Exercise: Copy the lines below verbatim. Begin with the first and end with the line containing "You are a computer-use agent. Screen dimensions: 609x353".

Data extract:

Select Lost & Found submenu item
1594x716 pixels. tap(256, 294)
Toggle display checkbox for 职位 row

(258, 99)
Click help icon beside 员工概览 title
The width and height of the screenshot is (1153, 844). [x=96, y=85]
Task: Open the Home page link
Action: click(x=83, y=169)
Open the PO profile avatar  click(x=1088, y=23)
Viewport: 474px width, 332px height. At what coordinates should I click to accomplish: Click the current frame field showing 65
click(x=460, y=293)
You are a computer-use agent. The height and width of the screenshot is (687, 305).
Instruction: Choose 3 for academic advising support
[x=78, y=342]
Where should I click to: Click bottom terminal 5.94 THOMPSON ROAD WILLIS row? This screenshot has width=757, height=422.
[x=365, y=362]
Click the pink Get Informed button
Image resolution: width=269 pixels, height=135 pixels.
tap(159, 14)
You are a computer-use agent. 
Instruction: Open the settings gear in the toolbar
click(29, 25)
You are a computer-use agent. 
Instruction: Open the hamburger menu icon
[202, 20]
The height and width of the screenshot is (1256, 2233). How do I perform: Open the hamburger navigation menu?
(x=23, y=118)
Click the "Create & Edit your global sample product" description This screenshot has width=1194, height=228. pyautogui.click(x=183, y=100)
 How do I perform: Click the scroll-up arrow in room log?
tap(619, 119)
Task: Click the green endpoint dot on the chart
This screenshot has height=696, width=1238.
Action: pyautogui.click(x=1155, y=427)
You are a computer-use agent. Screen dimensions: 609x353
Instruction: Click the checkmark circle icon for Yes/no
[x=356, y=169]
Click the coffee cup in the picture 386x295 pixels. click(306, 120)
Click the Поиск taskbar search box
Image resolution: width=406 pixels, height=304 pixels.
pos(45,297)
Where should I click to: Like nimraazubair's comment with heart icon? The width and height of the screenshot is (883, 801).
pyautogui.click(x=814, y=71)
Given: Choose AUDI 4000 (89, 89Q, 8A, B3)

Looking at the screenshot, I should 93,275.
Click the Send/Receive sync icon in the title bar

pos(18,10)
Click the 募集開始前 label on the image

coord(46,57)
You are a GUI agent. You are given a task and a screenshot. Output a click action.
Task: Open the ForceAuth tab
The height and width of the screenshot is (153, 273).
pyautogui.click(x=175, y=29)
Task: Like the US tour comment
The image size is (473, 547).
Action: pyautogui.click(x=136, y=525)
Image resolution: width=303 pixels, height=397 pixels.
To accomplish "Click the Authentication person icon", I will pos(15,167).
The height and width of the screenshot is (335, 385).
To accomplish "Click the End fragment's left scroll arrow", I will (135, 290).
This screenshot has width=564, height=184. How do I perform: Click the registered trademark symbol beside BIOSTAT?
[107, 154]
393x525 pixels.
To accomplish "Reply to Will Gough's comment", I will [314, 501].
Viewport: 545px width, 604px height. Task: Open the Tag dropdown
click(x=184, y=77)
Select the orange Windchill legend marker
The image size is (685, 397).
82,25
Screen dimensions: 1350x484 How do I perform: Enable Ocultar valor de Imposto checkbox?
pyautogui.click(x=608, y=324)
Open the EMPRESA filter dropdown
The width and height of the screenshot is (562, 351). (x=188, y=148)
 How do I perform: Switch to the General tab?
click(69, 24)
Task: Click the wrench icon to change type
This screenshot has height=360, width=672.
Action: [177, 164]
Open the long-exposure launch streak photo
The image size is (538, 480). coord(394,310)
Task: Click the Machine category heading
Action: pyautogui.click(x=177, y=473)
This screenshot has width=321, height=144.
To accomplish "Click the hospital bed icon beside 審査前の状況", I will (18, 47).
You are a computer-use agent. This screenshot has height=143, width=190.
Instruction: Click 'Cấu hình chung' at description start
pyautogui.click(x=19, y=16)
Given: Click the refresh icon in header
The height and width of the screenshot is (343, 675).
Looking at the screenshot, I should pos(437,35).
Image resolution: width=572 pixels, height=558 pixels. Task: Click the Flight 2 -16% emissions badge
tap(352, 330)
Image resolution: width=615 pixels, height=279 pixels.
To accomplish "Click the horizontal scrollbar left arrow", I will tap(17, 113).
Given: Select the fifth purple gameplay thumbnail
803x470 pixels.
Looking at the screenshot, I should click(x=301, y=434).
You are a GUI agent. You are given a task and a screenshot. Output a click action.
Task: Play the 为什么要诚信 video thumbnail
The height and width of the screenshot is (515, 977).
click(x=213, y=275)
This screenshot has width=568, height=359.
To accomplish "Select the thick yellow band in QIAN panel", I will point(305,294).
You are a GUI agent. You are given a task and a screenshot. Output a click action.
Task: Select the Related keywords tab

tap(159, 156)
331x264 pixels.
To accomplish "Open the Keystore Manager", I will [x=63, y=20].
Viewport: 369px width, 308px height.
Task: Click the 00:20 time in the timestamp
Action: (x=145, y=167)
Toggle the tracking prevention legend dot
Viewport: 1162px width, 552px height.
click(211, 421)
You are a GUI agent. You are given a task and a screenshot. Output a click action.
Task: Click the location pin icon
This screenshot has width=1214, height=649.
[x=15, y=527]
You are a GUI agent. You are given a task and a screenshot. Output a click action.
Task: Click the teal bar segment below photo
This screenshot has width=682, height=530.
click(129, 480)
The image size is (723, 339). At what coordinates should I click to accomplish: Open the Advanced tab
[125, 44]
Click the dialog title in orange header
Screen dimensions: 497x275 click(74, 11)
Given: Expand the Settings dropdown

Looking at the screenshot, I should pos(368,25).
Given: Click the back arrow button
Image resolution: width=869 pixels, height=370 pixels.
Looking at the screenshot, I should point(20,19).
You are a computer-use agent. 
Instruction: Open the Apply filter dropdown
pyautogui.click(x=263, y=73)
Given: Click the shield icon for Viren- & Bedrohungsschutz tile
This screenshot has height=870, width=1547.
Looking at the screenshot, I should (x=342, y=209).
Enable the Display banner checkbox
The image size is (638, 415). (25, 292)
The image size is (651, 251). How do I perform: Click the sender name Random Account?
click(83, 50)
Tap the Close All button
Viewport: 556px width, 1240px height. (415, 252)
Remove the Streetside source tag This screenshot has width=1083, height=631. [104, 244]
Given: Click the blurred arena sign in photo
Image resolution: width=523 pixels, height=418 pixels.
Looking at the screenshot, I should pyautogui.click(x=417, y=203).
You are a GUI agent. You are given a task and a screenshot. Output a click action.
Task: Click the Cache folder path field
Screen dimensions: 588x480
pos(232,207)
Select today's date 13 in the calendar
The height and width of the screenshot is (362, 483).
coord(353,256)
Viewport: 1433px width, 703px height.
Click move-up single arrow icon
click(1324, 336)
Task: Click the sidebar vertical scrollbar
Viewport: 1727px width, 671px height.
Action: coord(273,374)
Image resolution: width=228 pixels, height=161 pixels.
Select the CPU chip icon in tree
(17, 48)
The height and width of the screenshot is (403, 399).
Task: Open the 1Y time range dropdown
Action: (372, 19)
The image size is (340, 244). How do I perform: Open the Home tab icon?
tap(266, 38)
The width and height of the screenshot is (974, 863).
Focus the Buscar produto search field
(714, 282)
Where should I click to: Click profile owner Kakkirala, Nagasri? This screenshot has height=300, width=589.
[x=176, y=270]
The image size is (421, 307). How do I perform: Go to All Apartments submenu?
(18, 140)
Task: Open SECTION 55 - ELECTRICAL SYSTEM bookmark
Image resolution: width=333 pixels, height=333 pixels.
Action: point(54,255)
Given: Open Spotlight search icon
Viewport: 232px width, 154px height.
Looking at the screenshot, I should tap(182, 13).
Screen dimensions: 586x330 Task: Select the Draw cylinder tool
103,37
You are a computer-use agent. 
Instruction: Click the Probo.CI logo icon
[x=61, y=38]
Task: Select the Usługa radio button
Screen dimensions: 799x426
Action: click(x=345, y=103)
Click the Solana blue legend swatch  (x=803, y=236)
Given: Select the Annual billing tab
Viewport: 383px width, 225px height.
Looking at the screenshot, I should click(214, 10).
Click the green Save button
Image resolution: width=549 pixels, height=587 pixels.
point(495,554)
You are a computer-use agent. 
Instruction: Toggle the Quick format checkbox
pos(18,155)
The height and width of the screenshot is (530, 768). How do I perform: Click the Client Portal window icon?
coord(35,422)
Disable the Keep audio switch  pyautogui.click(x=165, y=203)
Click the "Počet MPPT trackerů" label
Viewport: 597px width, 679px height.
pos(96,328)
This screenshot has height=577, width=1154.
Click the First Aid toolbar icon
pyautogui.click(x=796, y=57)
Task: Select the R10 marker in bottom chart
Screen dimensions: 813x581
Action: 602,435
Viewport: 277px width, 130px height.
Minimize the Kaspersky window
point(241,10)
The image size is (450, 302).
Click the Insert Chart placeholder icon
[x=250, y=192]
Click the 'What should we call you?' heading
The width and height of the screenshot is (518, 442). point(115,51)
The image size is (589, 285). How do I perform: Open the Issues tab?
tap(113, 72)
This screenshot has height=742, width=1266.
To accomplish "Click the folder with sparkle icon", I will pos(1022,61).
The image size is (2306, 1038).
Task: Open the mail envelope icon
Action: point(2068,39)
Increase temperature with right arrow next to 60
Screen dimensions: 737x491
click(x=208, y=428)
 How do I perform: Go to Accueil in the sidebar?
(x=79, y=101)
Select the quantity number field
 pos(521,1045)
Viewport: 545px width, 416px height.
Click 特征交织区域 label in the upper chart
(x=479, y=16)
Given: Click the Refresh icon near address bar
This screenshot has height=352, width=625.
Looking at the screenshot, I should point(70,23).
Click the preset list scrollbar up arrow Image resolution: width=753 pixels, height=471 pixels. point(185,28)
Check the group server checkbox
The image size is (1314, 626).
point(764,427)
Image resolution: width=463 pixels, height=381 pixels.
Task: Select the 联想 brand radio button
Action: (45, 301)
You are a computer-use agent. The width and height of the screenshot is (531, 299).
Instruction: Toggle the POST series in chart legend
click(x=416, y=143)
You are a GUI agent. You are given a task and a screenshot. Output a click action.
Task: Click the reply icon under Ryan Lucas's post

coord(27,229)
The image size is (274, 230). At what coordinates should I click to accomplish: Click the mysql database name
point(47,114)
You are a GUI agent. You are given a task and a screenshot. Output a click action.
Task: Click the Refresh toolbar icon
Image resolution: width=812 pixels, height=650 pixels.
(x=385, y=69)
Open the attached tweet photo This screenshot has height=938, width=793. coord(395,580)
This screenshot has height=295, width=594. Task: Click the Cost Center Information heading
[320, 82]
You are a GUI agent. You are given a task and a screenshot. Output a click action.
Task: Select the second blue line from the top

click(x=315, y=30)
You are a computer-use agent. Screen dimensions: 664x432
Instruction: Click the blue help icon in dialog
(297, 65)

Answer to the problem:
Select Lost & Found submenu item
1594x716 pixels. tap(256, 294)
Toggle display checkbox for 职位 row

(258, 99)
Click help icon beside 员工概览 title
The width and height of the screenshot is (1153, 844). [x=96, y=85]
Task: Open the Home page link
Action: click(x=83, y=169)
Open the PO profile avatar  click(x=1088, y=23)
Viewport: 474px width, 332px height. At what coordinates should I click to accomplish: Click the current frame field showing 65
click(x=460, y=293)
You are a computer-use agent. The height and width of the screenshot is (687, 305).
Instruction: Choose 3 for academic advising support
[x=78, y=342]
Where should I click to: Click bottom terminal 5.94 THOMPSON ROAD WILLIS row? This screenshot has width=757, height=422.
[x=365, y=362]
Click the pink Get Informed button
Image resolution: width=269 pixels, height=135 pixels.
tap(159, 14)
You are a computer-use agent. 
Instruction: Open the settings gear in the toolbar
click(29, 25)
You are a computer-use agent. 
Instruction: Open the hamburger menu icon
[202, 20]
The height and width of the screenshot is (1256, 2233). How do I perform: Open the hamburger navigation menu?
(x=23, y=118)
Click the "Create & Edit your global sample product" description This screenshot has width=1194, height=228. pyautogui.click(x=183, y=100)
 How do I perform: Click the scroll-up arrow in room log?
tap(619, 119)
Task: Click the green endpoint dot on the chart
This screenshot has height=696, width=1238.
Action: pyautogui.click(x=1155, y=427)
You are a computer-use agent. Screen dimensions: 609x353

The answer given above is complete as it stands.